I say we start by picking a social network, collecting (aka scraping or downloading via the API) a bunch of art and start seeing what kinds of things we can draw out from the network in terms of features:

  1. Social engagement factors (likes, shares, reposts)
  2. Song metadata (genre, title, artist)
  3. Song artwork
  4. Anything else?

and which network seems like it could work best.

So our three candidates right now are:

1. YouTube - I don't know that this will work because I have no idea how to pull artwork from a .mov file, particularly if it changes over the course of the song - we'd have to figure out how to figure out which "videos" are really stills. 2. SoundCloud - Seems to have an API with a Python library wrapper (that's pretty out of date)

  1. Spotify - Seems to also have an API with Python library wrapper that's a little more active, but also I feel like SoundCloud might have more "real" coverart in that they don't censor? I don't know. Could be another hypothesis to test.
veekaybee commented 6 years ago

So I think we should also now start a Trello for this: https://trello.com/b/HEiH4oRt/swedish-house-ml

jbn commented 6 years ago

(Quick reply before a lengthier one later.)

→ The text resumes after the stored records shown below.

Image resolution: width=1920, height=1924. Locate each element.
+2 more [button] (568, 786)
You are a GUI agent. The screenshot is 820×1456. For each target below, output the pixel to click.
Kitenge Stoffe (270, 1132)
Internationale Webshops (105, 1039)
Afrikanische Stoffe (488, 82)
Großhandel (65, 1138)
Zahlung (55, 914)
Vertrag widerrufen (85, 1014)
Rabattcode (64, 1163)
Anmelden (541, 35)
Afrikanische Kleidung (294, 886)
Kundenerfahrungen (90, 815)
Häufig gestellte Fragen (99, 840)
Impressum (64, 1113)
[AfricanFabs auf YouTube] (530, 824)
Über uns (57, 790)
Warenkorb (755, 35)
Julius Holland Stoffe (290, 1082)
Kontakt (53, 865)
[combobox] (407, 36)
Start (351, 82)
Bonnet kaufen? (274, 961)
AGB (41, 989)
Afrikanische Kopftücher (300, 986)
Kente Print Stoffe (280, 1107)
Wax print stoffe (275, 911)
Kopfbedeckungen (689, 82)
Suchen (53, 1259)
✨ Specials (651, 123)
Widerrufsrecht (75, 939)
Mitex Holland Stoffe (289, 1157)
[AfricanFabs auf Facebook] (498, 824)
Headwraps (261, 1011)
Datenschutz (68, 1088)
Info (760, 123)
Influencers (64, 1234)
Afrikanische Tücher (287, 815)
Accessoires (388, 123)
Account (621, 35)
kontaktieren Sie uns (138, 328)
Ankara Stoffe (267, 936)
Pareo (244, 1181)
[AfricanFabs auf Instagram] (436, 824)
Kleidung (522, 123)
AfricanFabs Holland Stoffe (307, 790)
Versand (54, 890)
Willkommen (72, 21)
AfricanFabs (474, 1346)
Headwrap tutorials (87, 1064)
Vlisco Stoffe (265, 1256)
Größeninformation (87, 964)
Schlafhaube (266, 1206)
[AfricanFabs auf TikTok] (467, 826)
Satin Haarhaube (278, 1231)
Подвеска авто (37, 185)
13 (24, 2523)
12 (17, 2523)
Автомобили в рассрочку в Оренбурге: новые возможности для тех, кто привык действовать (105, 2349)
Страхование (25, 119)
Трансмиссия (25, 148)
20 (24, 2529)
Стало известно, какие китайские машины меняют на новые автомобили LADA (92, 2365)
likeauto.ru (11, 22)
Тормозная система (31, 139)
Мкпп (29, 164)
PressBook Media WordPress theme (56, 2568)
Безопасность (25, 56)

I think you know the networks better than I do. Shit, I'm still looking for a copy of Resonance's Exhale from like 2003! But, unless you have any strong objections, I'd prefer to use YouTube. Mostly, I have designs on doing propaganda analysis in the coming year, and while YouTube isn't exactly ground-zero, it's not too far away. I know they have a Python API, too. I haven't looked into it yet, but this cursory search suggests preferred covers are readily accessible.

As for computing resources, I have several cubic fuck-tons literally in my closet. (A lambda labs quad workstation -- heats my house.) My dissertation right now is mostly math-y / proof-y so just burning electrons mining ether. This would get priority.

veekaybee commented 6 years ago

You're right. Quick glance says it should be easy (famous last words.) I'll see what I can find from YouTube network research. We can also always look at the other ones later.

Picking a social network we want to focus on ---> Analyzing how that social network ecosystem works / Gathering a collection of referential literature/blog posts around this scraping/downloading images from the API Running them through a classifier. The Cafe one you linked to looks pretty promising. I think we can load it on an AWS EC2 instance, even potentially (or if not, freeze an EMR instance that we can spin up and down) to see which ones have nudity Creating a predictive model to see if we can figure out what nudity or non-nudity impacts, or if songs with nudity in cover art are subjectively better based on both social metrics, and maybe comparison to Billboard charts?